それともうひとつ問題がある。公瑾がいま着ている衣はお店に居た時のままだけど、まさか着たきりというわけにいかない。彼が眠っていたあの店なら、幼いながらひんやりと高貴な彼の雰囲気を引き立てる服がたちどころに揃うだろうが…花はがっくりと頭を垂れた。
「あのお店のは高そうだったしなあ…」
花は公瑾を見た。いま彼はタオルケットにくるまったまま花の膝によじ登ろうとしている。それがくすぐったくて掴まえると、彼は、きゃあ、というように手足をばたつかせて笑顔になった。
「公瑾くん」
花が呼びかけると、彼は頭からタオルケットをかぶった、ただのやんちゃな子どものように花を見上げてきた。花は彼の頬を両手ではさんだ。柔らかくてすべすべした彼の肌は、触っていると不思議に落ち着く。
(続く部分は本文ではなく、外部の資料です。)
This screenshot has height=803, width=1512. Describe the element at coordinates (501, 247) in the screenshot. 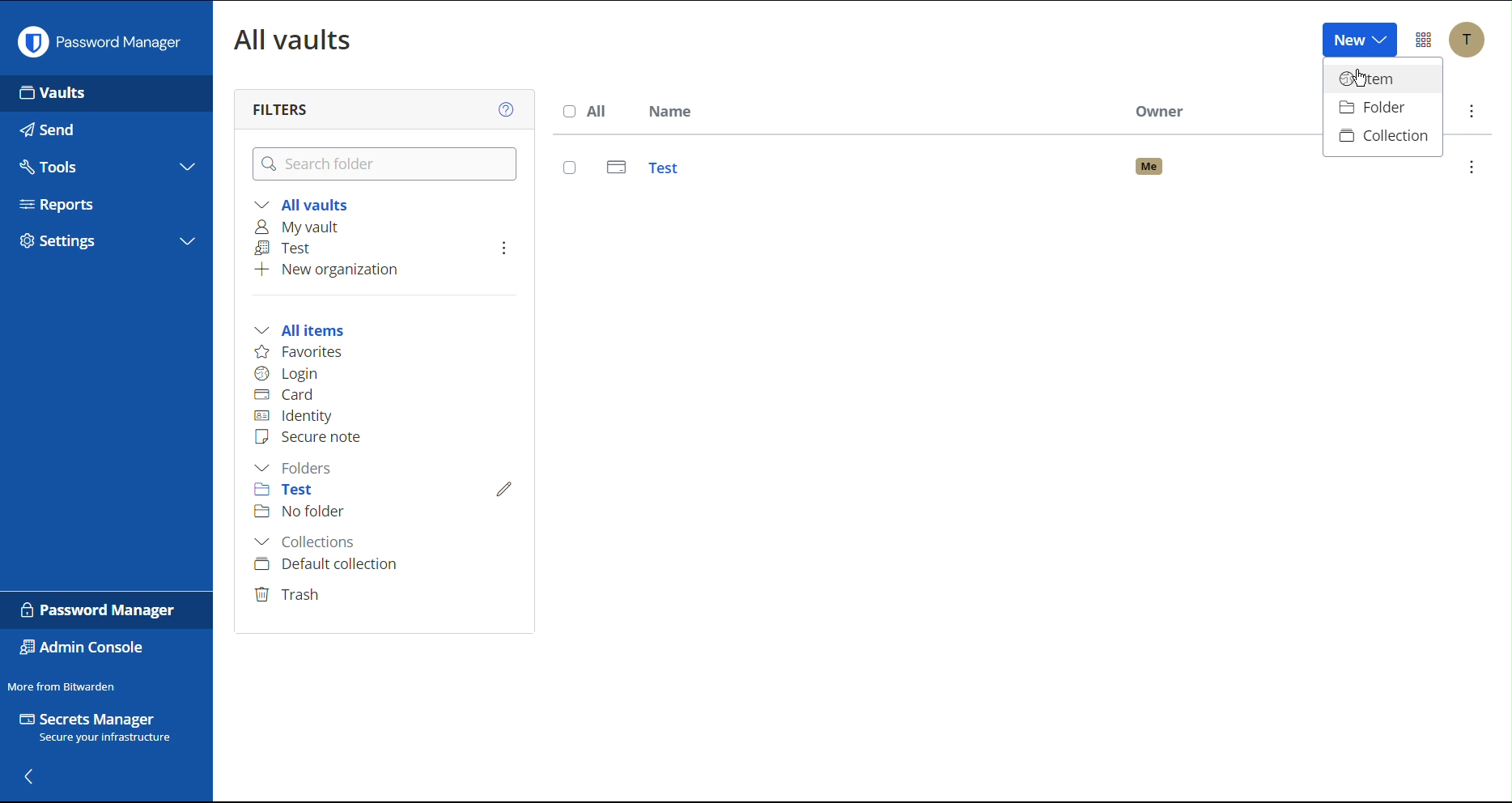

I see `More Options` at that location.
「わたし、あのお店みたいにきらきらした服を公瑾くんに毎日着せてあげられないけど、将来はうんときれいな服を着せてあげられるように頑張るからね。」
だからそれまでずっと一緒に居てね、と続けるつもりだった。けれど、ふわふわ笑う彼は今日はじめて見ている気がして、もうそれでじゅうぶんと思った。